6 When Is That Netflix App Coming?

Via express.co.uk

What is really unusual about this is the reasoning both Nintendo and Netflix give for why the Switch currently does not have a Netflix app available. The app is apparently complete and ready to be released whenever. But if you were to ask Nintendo what is going on with the status of the app, they say “Ask Netflix.” When you ask Netflix, they respond with “Ready when Nintendo gives the green light.”

Seriously when is it coming?

Netflix is available in nearly every multimedia devise. This is a key app for the more casual customer, Nintendo can’t really keep this delayed any further, otherwise people may just stay with PlayStation and Xbox.

5 It Would Be Nice If The Switch Had Folders

via Twitter.com (@Staskygamezone)

Folders were first introduced in the Nintendo 3DS and later the Wii U. These folders could be created and used to store whatever games together the user wants. This was actually a helpful feature in that you could arrange games based on whatever criteria you want. If you want to focus on unfinished games or store games you are finished with, you can create a folder and set your library up however you like.

Those with a ton of Switch icons will want this feature.

The Switch does not have this feature whatsoever, and it would be a nice thing to have too. At the very least it would allow users to actually move the icons around.

4 Console/Handheld Hybrid Is Great And All, But It’s Not For Everyone

via youtube.com (Ninteyson)

For many potential players, the Switch’s most relevant feature may not matter for a lot of people. It’s awesome how the Switch can go from the TV to a handheld devise so easily, but not everyone will care. To these people that may only use the Nintendo Switch one way or another.

If looked at as a home console only option, the Switch comes off as underpowered. On the other hand, if looked at as a handheld only system it may come off as too expensive, and too big. This means that the Switch’s appeal must cater to those who actually would take advantage of both ways.

3 Cloud Saves Only Works For Certain Games

Via Nintendoenthusiast.com

Cloud saving will be a part of the Nintendo Switch Online service that will start at the end of September. It has been revealed that not every game on the Switch will support cloud saves, certain games like Splatoon 2 will not support it to avoid users from getting an unfair advantage. While it is understandable to fight against any form of cheating, it may complicate things for games like Pokémon Let’s Go Pikachu/Eevee as there is a lot of content beyond just Pokémon creatures that would be nice to save.

2 The Switch’s Home Screen Is Boring

via twitter.com (@Staskygamezone)

Many video game consoles today have menu themes that are actually pretty nice, some that you wouldn’t mind having in the background while you are doing something else. Nintendo has had some nice themes in the Nintendo 3DS and the Wii U for displaying Miiverse posts. The Nintendo Switch however, it is actually too simple. All it is, is just a basic screen with only white or black themes. There isn’t any background music and it makes the home menu just flat out boring. The Nintendo Switch needs to have optional game themes similar to what is available for the Nintendo 3DS.

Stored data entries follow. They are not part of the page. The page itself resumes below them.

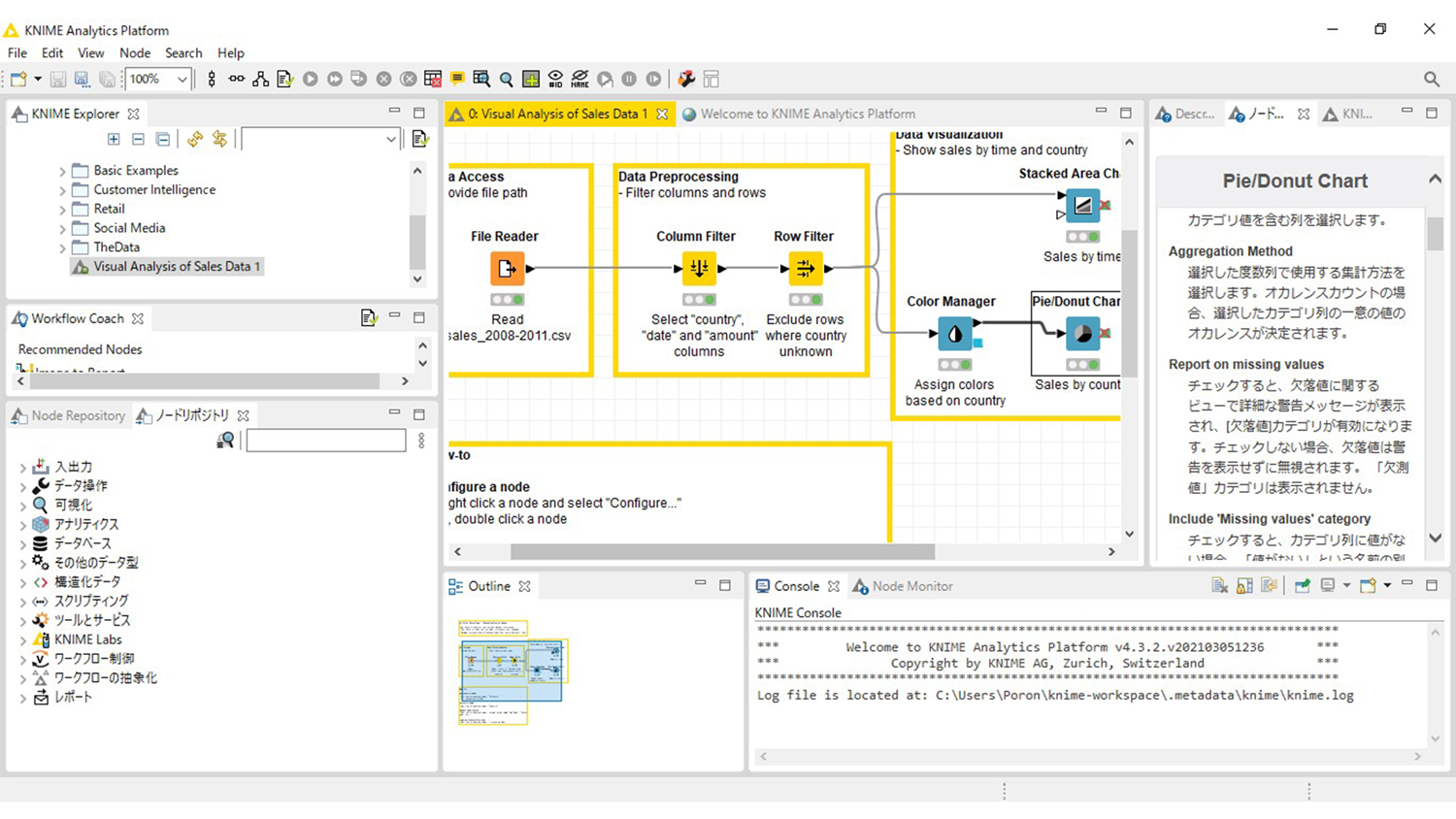This screenshot has width=1456, height=819.
Task: Click the workflow canvas horizontal scrollbar
Action: pyautogui.click(x=722, y=551)
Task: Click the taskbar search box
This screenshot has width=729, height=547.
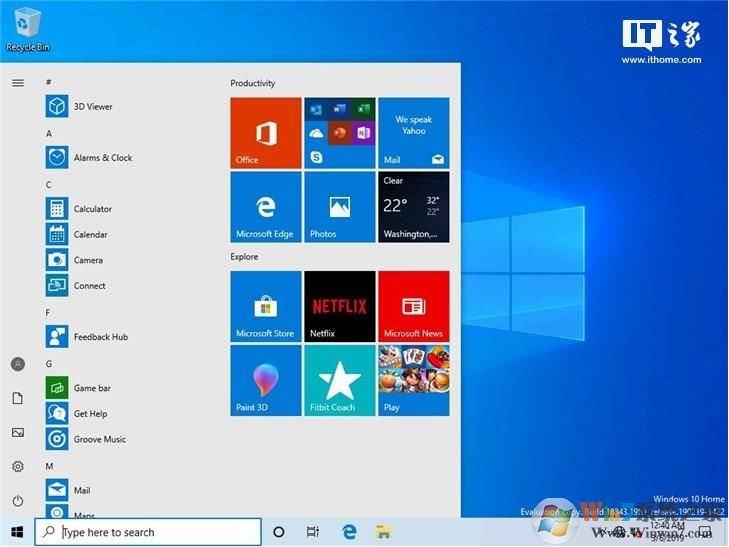Action: point(148,532)
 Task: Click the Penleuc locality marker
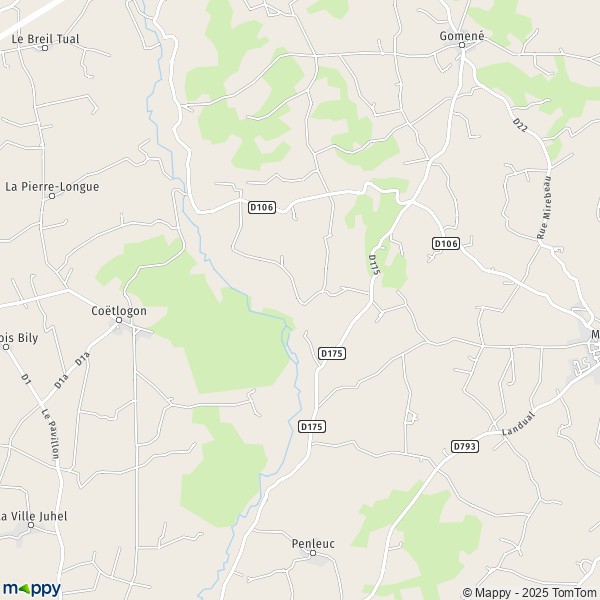tap(313, 553)
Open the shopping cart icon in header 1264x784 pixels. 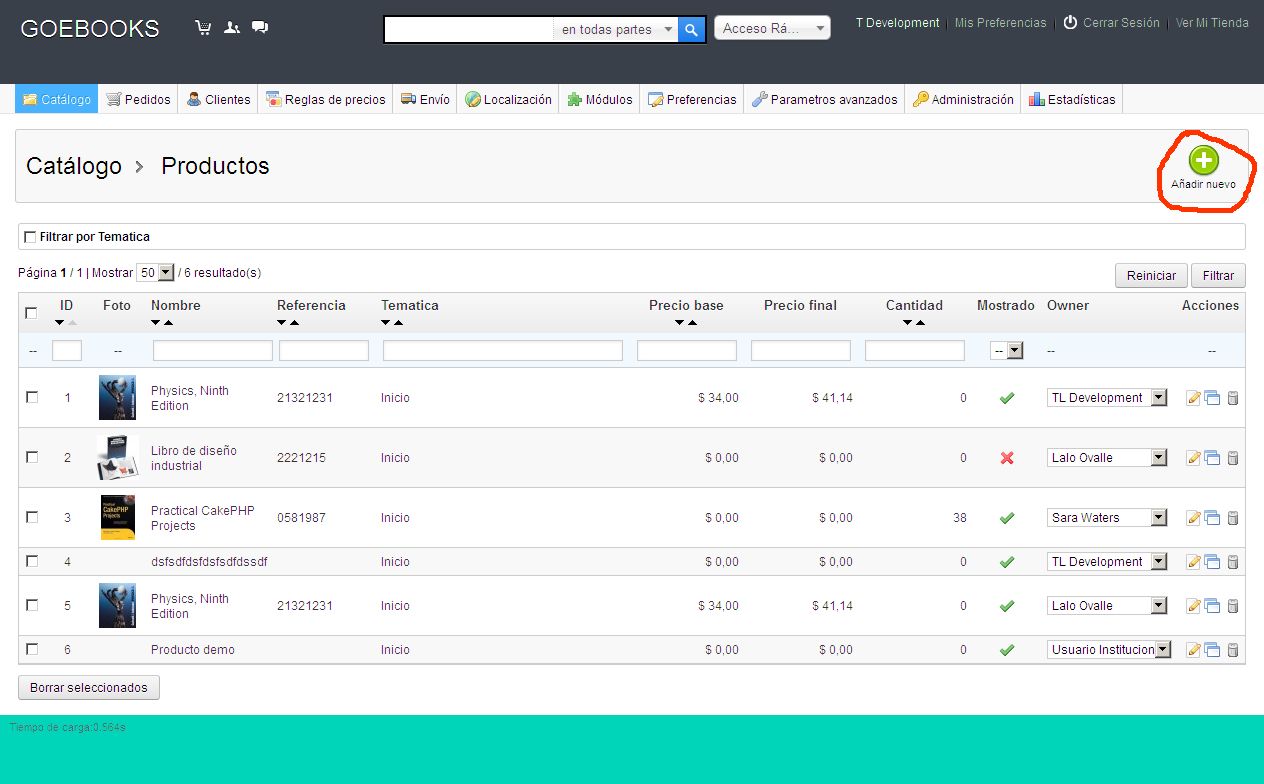pyautogui.click(x=203, y=28)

1 Still No Achievement System

via reddit.com

Honestly, Achievements on Xbox and Trophies on PlayStation is one of the more overrated features, but there is a good bragging right for many gamers who like to show off their overall profile in what games they have played. This could be done really nicely for Nintendo if they were to ever implement a universal achievement system. This would be helpful in bringing many Nintendo fans together and urge them to try a wide variety of games.

There isn’t much work needed to establish an achievement system, and besides, many games already have their own internal achievement feature. It’s not a major problem, but it is one that would be a positive addition to the Nintendo Switch experience.